- Exercise input:

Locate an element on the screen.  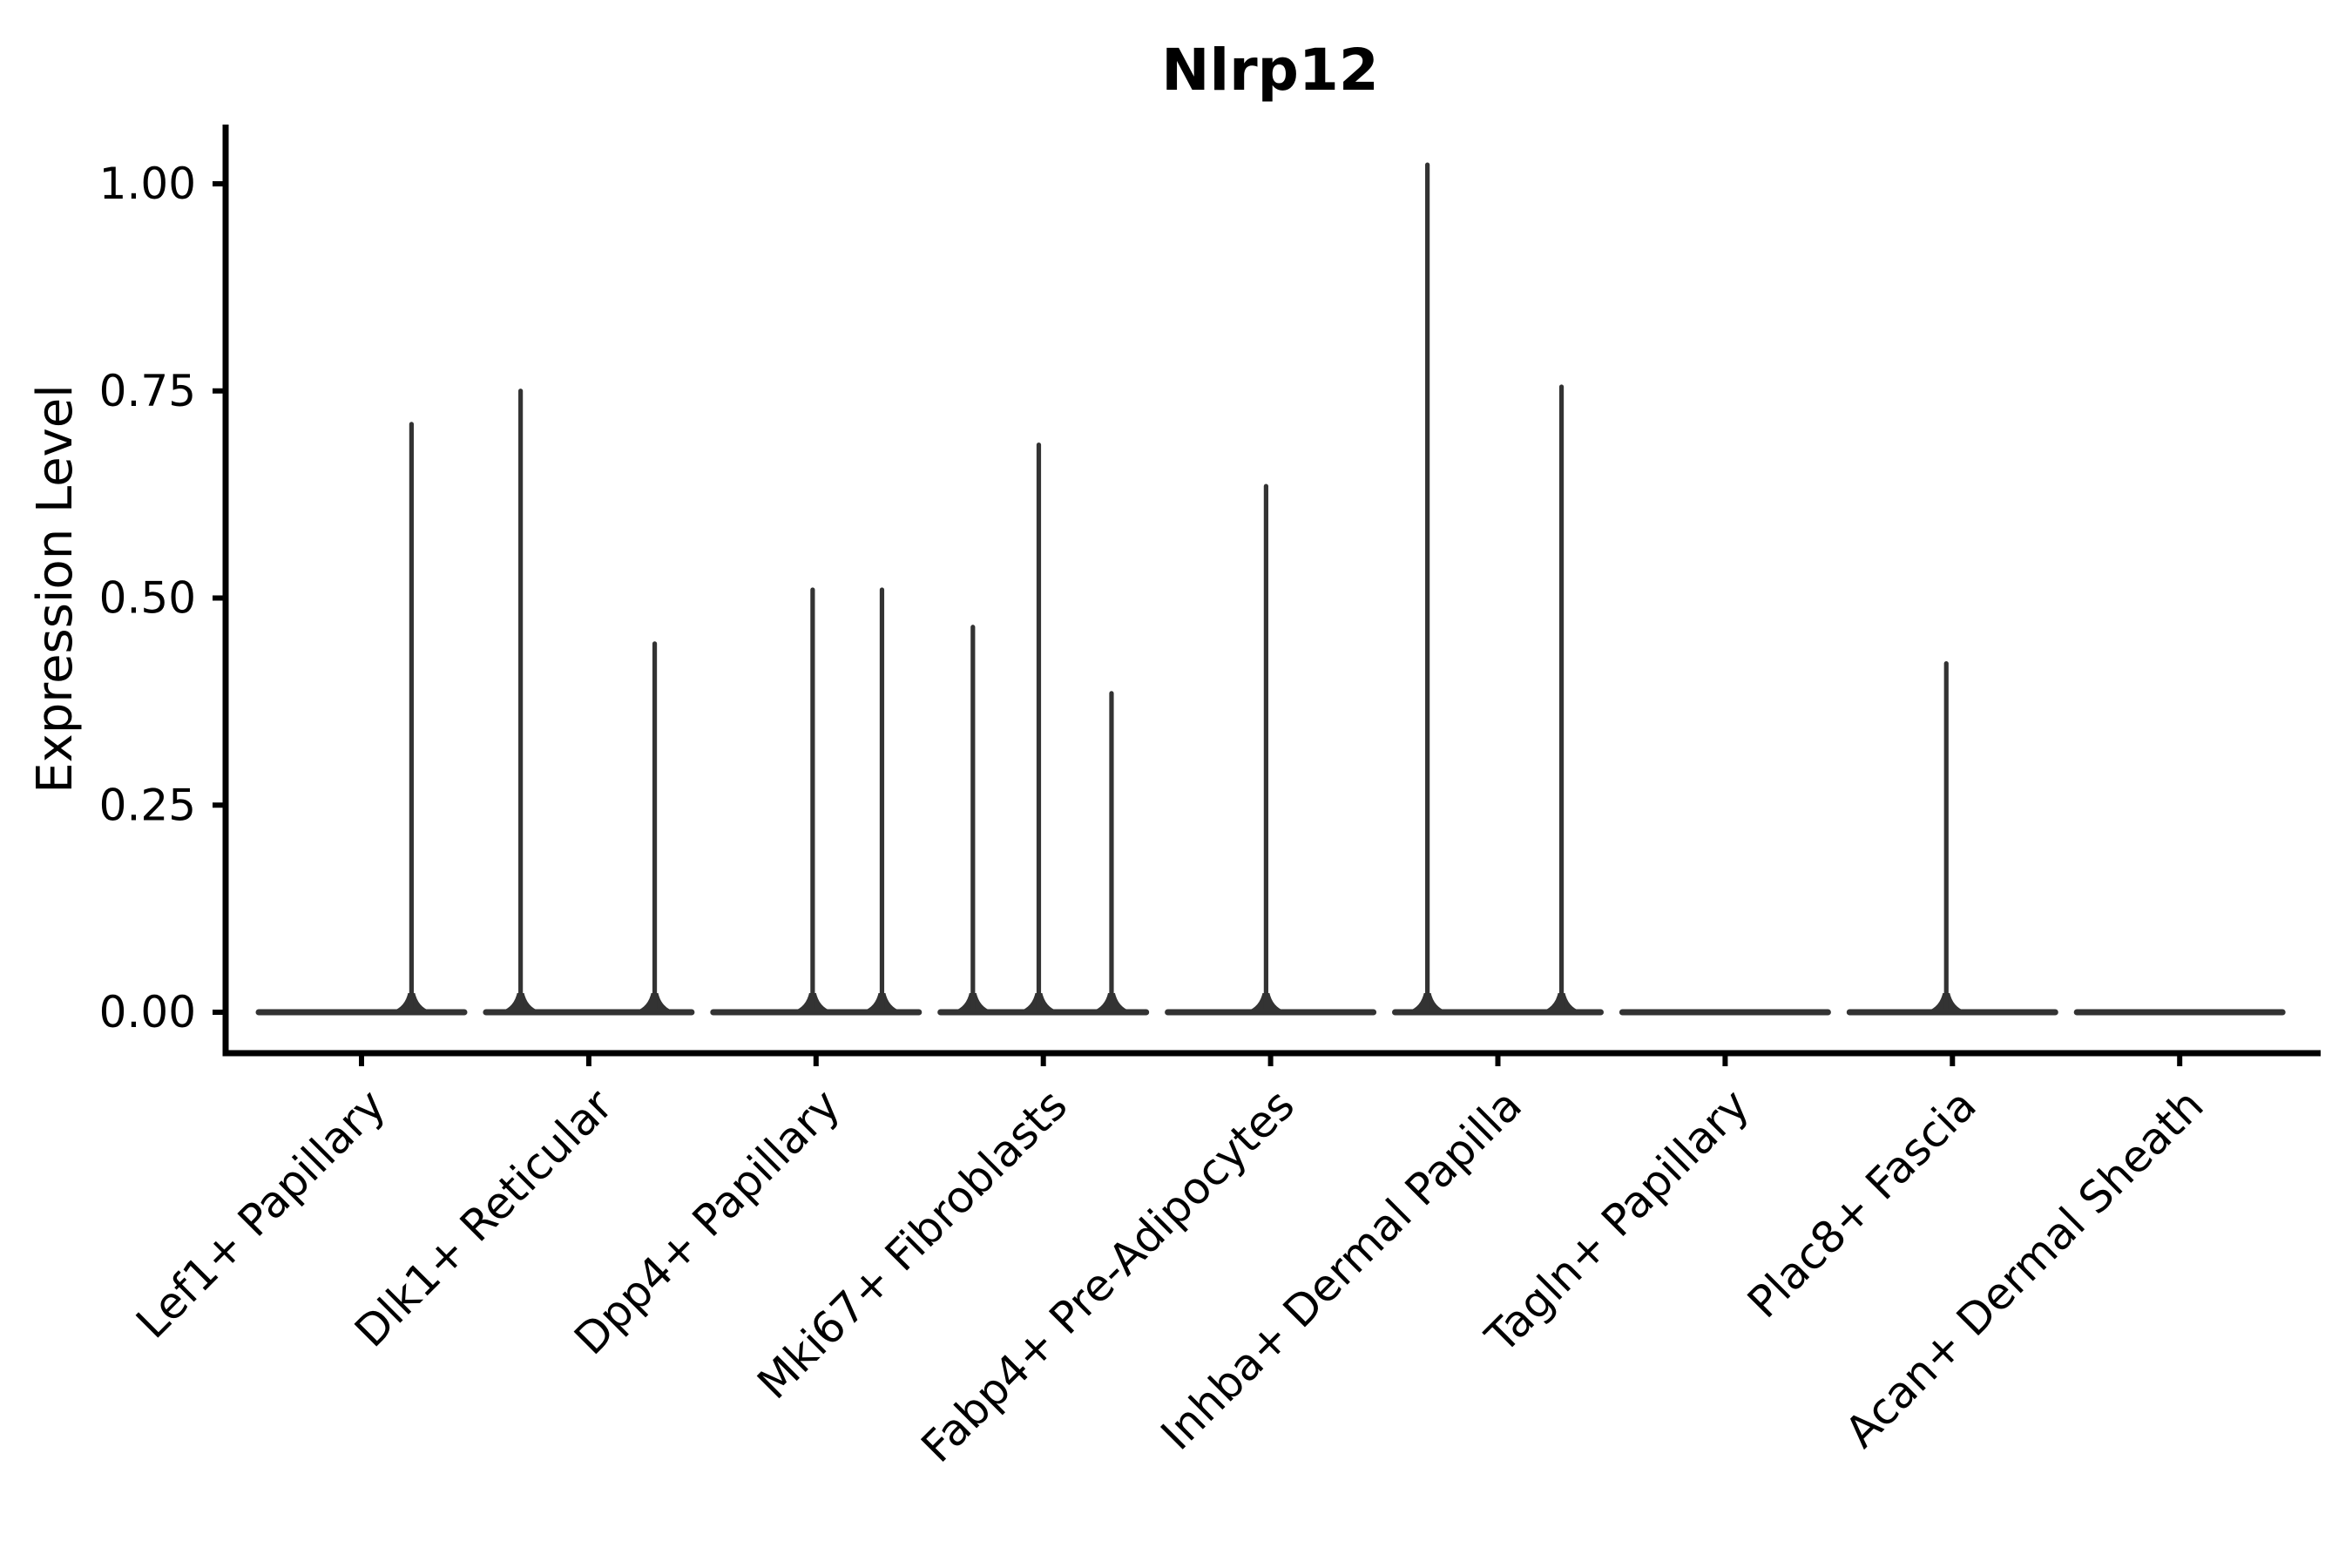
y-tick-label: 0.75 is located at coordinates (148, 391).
==
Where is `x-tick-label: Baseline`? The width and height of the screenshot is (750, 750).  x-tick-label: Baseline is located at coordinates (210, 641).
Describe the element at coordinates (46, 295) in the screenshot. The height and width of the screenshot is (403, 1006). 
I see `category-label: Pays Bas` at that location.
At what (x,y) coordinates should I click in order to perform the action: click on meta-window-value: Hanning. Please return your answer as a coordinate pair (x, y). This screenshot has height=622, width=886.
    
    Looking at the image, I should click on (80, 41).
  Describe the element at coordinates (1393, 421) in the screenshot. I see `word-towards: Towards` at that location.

- Job:
Rewrite the stretch of entries from the line that contains "Describe the element at coordinates (46, 295)" through the line that contains "Describe the element at coordinates (1393, 421)", replacing "return your answer" with "give your answer" and leaving everything else unchanged.

- Response to the exercise:
Describe the element at coordinates (46, 295) in the screenshot. The height and width of the screenshot is (403, 1006). 
I see `category-label: Pays Bas` at that location.
At what (x,y) coordinates should I click in order to perform the action: click on meta-window-value: Hanning. Please give your answer as a coordinate pair (x, y). This screenshot has height=622, width=886.
    
    Looking at the image, I should click on (80, 41).
  Describe the element at coordinates (1393, 421) in the screenshot. I see `word-towards: Towards` at that location.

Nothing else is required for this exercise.